Heart Attack Prediction

by - Chetan Sarda, Zixuan Zhu, Yinong Yao, Randeep Singh

Overview

This project aims to predict the likelihood of heart attacks based on various health indicators using machine learning techniques. The goal is to assist healthcare professionals in identifying high-risk individuals for preventive measures.

Installation

To set up the project, install the required packages:

pip install pandas numpy seaborn matplotlib scikit-learn imbalanced-learn fairlearn shap

Data

The dataset contains health-related features such as age, gender, BMI, smoking status, physical activity, and more.
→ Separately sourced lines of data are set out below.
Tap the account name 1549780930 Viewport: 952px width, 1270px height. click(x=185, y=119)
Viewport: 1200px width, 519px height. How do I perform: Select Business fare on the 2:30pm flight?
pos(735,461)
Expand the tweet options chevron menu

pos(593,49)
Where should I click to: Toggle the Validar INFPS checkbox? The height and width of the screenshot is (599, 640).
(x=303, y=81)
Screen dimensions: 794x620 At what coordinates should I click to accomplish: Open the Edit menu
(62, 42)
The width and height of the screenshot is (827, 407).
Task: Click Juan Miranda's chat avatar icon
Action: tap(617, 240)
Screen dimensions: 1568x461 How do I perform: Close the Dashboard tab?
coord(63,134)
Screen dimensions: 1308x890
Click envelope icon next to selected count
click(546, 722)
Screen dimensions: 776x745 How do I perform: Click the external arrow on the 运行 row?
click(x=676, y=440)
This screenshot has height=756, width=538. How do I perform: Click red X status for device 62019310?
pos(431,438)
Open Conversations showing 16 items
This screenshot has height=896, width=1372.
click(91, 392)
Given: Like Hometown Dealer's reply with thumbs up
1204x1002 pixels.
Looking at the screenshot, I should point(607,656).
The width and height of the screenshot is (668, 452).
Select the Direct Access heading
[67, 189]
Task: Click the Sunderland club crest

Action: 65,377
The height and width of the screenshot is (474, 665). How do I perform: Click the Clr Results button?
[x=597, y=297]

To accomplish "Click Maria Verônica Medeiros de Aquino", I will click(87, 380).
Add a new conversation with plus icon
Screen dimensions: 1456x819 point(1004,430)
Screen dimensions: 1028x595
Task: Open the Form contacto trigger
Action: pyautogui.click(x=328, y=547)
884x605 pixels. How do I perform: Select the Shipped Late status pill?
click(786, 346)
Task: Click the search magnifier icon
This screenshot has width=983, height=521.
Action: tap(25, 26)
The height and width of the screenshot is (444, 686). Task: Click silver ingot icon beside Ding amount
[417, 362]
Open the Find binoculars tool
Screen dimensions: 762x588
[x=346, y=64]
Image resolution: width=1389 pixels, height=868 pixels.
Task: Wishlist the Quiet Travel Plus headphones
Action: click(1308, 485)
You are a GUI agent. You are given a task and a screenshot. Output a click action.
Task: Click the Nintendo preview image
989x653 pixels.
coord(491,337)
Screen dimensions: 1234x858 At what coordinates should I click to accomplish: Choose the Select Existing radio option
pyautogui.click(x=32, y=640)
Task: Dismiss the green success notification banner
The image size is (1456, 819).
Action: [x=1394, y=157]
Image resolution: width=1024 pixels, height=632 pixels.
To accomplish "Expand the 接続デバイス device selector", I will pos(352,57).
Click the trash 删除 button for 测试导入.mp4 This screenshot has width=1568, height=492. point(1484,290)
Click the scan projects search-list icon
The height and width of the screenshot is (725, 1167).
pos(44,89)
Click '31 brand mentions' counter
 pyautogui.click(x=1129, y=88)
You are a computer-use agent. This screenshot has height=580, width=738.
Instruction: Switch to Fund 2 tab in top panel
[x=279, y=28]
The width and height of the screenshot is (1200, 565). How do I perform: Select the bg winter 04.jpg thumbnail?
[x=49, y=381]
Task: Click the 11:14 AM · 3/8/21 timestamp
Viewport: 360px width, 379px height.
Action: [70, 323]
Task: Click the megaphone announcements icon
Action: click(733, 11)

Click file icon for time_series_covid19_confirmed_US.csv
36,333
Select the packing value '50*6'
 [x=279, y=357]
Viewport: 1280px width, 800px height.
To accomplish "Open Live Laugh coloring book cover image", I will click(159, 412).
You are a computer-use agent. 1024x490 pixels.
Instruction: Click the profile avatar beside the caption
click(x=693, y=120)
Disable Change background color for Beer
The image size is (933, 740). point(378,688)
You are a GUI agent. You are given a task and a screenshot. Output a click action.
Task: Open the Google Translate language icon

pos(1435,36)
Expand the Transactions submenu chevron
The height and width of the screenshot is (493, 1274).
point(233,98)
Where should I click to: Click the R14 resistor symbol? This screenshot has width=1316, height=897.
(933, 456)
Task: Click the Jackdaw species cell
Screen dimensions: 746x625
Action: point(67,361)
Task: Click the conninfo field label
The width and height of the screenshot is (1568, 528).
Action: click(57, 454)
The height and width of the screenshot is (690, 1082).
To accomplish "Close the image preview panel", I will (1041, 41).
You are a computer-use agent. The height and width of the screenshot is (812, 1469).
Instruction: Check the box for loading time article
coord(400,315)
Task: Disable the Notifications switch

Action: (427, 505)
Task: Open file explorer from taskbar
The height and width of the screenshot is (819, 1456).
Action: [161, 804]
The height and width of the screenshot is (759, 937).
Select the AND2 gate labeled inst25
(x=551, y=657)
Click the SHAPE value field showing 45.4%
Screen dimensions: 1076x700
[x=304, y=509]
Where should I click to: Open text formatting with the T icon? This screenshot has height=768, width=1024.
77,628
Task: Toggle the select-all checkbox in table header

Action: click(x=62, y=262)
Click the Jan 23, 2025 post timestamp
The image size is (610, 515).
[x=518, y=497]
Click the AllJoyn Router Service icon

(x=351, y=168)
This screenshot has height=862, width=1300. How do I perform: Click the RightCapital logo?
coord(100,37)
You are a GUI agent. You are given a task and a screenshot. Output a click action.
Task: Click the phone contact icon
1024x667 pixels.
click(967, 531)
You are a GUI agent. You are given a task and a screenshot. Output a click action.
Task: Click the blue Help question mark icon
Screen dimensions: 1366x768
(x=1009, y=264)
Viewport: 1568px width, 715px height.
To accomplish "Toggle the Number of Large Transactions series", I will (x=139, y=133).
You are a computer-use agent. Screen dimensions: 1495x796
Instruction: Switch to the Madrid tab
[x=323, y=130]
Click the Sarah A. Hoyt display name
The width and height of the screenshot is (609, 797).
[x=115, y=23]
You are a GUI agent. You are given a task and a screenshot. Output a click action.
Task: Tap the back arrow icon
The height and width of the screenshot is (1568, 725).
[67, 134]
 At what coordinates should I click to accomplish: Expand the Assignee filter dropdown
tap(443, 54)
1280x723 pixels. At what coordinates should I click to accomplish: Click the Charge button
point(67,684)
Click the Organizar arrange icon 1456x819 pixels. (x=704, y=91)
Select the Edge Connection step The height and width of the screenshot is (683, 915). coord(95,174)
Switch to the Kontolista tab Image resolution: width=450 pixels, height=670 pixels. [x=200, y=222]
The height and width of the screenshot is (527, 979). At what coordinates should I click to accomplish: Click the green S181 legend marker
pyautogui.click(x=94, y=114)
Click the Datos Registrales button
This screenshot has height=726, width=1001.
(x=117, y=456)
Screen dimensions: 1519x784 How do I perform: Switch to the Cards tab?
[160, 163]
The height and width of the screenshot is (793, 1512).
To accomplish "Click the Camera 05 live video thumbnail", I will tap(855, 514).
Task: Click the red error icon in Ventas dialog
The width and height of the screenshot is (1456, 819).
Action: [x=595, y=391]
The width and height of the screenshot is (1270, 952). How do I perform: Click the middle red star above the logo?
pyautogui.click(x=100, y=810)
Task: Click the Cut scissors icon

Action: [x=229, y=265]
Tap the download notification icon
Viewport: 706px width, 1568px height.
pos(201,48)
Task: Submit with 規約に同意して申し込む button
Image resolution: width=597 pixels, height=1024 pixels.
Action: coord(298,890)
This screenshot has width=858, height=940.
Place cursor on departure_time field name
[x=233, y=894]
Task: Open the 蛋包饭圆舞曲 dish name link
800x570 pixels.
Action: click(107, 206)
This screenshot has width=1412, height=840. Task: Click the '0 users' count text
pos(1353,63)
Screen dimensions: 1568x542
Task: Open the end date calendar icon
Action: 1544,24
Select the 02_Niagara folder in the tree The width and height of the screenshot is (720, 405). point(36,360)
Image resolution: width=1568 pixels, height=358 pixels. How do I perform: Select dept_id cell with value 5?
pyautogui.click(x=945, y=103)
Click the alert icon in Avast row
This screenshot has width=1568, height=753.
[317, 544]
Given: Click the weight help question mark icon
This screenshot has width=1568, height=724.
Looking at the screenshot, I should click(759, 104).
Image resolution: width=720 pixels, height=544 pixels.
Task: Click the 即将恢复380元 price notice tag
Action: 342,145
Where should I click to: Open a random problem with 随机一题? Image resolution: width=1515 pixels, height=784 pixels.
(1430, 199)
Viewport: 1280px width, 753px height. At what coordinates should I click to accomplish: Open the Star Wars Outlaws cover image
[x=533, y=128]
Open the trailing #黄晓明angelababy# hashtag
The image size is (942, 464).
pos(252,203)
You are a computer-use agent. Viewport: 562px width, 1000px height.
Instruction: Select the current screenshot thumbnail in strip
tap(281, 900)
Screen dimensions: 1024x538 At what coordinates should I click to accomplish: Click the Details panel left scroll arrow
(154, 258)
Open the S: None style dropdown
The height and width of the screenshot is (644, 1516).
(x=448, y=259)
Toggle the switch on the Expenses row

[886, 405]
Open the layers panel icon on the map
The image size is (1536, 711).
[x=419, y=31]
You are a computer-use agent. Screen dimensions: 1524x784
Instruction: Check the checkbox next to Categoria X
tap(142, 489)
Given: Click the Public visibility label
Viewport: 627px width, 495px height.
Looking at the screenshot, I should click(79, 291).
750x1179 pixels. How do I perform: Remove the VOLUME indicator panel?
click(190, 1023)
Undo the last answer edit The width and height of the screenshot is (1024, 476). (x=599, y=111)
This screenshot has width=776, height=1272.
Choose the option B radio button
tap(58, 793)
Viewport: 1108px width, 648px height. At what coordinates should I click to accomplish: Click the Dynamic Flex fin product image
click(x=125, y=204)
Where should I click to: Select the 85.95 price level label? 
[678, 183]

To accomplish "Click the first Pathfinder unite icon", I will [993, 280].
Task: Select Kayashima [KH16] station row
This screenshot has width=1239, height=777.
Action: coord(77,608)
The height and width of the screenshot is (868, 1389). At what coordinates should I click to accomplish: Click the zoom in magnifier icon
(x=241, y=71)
It is preprocessed to handle missing values, encode categorical variables, and normalize numerical features. Link: https://www.kaggle.com/datasets/kamilpytlak/personal-key-indicators-of-heart-disease

Feature Selection

Features are selected using Recursive Feature Elimination with Cross-Validation (RFECV) to identify the most relevant predictors for heart attack risk.

Model Selection

Several classifiers are evaluated, including Logistic Regression, K-Nearest Neighbors, Decision Tree, Support Vector Machine, Gaussian Naive Bayes, and Random Forest. The models are tuned using hyperparameter optimization to enhance performance.

Final Model

The Random Forest Classifier is chosen as the final model based on its balance between accuracy and generalization.

Fairness Assessment

The model's fairness is assessed using the Fairlearn library to ensure that predictions are equitable across different demographic groups.

Risk Categorization

Predictions are categorized into different risk levels (Low, Medium, High) to aid in prioritizing medical interventions.

Usage

To run the project, execute the Jupyter notebook that includes data preprocessing, model training, and evaluation.